The Sudan People's Liberation Movement in Opposition (SPLM/A-IO) -- led by Vice President Riek Machar -- had pulled out of the peace monitoring mechanism to protest continued "unprovoked" attacks of its bases by its "peace partner", the party said.
"We see no point in participating in non-productive meetings where issues are raised but not resolved," the party said in a statement.
"Our areas are under attack from our peace partner without action from those mandated to hold them accountable for such violations," it said, adding that the latest assault had been on Monday in the north-east of the country.
The withdrawal adds to fissures between factions loyal to Machar and President Salva Kiir that have dragged out the implementation of a fragile 2018 peace agreement that ended fighting between the two men.

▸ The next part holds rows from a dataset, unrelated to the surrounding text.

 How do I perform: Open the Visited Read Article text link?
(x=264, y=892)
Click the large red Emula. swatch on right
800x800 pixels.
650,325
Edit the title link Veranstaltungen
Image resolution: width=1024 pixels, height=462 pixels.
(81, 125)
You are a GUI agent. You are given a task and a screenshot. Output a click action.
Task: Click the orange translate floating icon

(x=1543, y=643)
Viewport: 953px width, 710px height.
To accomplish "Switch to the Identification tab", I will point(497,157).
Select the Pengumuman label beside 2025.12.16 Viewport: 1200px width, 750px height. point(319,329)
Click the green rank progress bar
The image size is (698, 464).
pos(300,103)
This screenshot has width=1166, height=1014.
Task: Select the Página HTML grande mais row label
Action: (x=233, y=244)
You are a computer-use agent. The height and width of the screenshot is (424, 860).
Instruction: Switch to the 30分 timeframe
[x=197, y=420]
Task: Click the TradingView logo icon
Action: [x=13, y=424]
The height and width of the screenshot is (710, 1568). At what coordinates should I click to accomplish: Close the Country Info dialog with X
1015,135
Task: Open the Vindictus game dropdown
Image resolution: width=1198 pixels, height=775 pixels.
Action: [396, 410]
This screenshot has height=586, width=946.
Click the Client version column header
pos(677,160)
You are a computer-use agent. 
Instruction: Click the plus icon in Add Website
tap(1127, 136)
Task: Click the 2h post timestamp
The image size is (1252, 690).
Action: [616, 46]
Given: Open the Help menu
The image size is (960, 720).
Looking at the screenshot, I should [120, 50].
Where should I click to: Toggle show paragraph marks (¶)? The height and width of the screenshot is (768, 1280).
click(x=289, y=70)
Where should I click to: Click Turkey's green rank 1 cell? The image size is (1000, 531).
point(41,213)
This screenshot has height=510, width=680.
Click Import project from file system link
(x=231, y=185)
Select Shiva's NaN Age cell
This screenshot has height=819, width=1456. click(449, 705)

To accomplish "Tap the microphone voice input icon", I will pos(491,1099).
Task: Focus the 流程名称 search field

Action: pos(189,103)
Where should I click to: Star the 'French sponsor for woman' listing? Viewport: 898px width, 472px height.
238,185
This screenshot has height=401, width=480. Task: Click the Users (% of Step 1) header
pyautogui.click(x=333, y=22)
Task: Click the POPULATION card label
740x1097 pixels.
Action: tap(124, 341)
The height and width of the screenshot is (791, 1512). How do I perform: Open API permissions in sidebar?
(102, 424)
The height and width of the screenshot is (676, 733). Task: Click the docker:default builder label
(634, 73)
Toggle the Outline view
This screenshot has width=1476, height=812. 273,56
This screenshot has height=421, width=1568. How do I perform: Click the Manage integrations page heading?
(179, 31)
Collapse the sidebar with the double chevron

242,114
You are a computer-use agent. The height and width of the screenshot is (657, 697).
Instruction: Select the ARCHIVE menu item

South Sudan -- the world's newest nation -- has suffered from chronic instability since independence in 2011, spending almost half of its life as a nation at war.
The country was in 2013 plunged into a brutal five-year civil war between forces loyal to Kiir and Machar that cost almost 400,000 lives and uprooted millions from their homes.
Two years ago, the two men formed a unity government, cementing a peace deal signed in 2018 that brought an end to the conflict.
But since then, South Sudan has lurched from crisis to crisis, battling flooding, hunger, as well as violence and political bickering as the promises of the peace agreement have failed to materialise.
The UN has repeatedly criticised South Sudan's leadership for its role in stoking violence, cracking down on political freedoms and plundering public coffers.
At least 440 civilians were killed in brutal fighting between rival militias in the country's southwest between June and September last year, a joint report by the United Nations Mission in South Sudan (UNMISS) and the UN Human Rights Office said earlier this month.
It blamed forces loyal to Kiir and rival troops under Machar, as well as "their respective affiliated militias", for the violence.
The report came on the heels of a UN warning that the country risked a return to war, with interethnic violence and political infighting threatening to undo even limited progress.